Computer engineering major Dan Goodman won a cyber attack defense competition in 2018, and preparing for these types of competitions helps him take his skills to the next level. “This is where you go from the simulations to the practical,” he said. “You’re actually doing real-world challenges that have been seen in digital forensics analysis in real hacks. It’s training you to think like a hacker, to think like a problem solver.”

This training is also beneficial to society at large, as our systems are continuously under attack from hackers all around the world, said Novocin.

“In this battle to protect our infrastructure, it’s about training an army of folks that can do subtle or out-of-the-box thinking in real time to outsmart the bad guys, who are motivated by cash, or politics of whatever else,” he said. “We’re always struggling to keep up with this battle, so this training is important on that scale.”

This project was made partially possible by the National Science Foundation EPSCoR Grant No. 1757353 and the State of Delaware.

UD students are also excelling in competitions that feature a different type of hacking. These hackathons aren’t focused on security threats; instead, teams work together to create novel hardware or software solutions to solve a variety of challenging societal problems.
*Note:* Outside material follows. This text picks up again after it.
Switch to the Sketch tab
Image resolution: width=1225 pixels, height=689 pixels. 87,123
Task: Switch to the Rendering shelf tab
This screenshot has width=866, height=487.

On Feb. 18, 2019, a team of four undergraduate students placed third at HopHacks, the bi-annual hackathon hosted at Johns Hopkins University. Their invention, the Wrist-Watcher, is designed to detect postural problems that could contribute to carpal tunnel syndrome. The inspiration? “We noticed we all had bad posture and were hunched over our desks,” said team member Vinay Vazir. The team also included Bright Lu, Christian Munley and Mark Seda.

The app asks users to play a typing game and tracks the motion of their hands over the keyboard. If the user puts their hands in a bad position, they will hear a tone and see their screen turn increasingly read.

The teammates tapped into knowledge they have learned in a variety of coursework. For example, Vazir used knowledge he learned as a member of the VIP:VR team, part of UD’s Vertically Integrated Projects program advised by Mark Mirotznik, professor of electrical and computer engineering.

Students interested in this kind of competition can join the Maker Club, formerly known as the Hacking Club, a registered organization that hosts technical workshops, promotes collaborative learning and organizes trips to hackathons.

Students listening to professor

“In this battle to protect our infrastructure, it’s about training an army of folks that can do subtle or out-of-the-box thinking in real time to outsmart the bad guys, who are motivated by cash, or politics of whatever else,” said Andy Novocin, an assistant professor of electrical and computer engineering. “We’re always struggling to keep up with this battle, so this training is important on that scale.”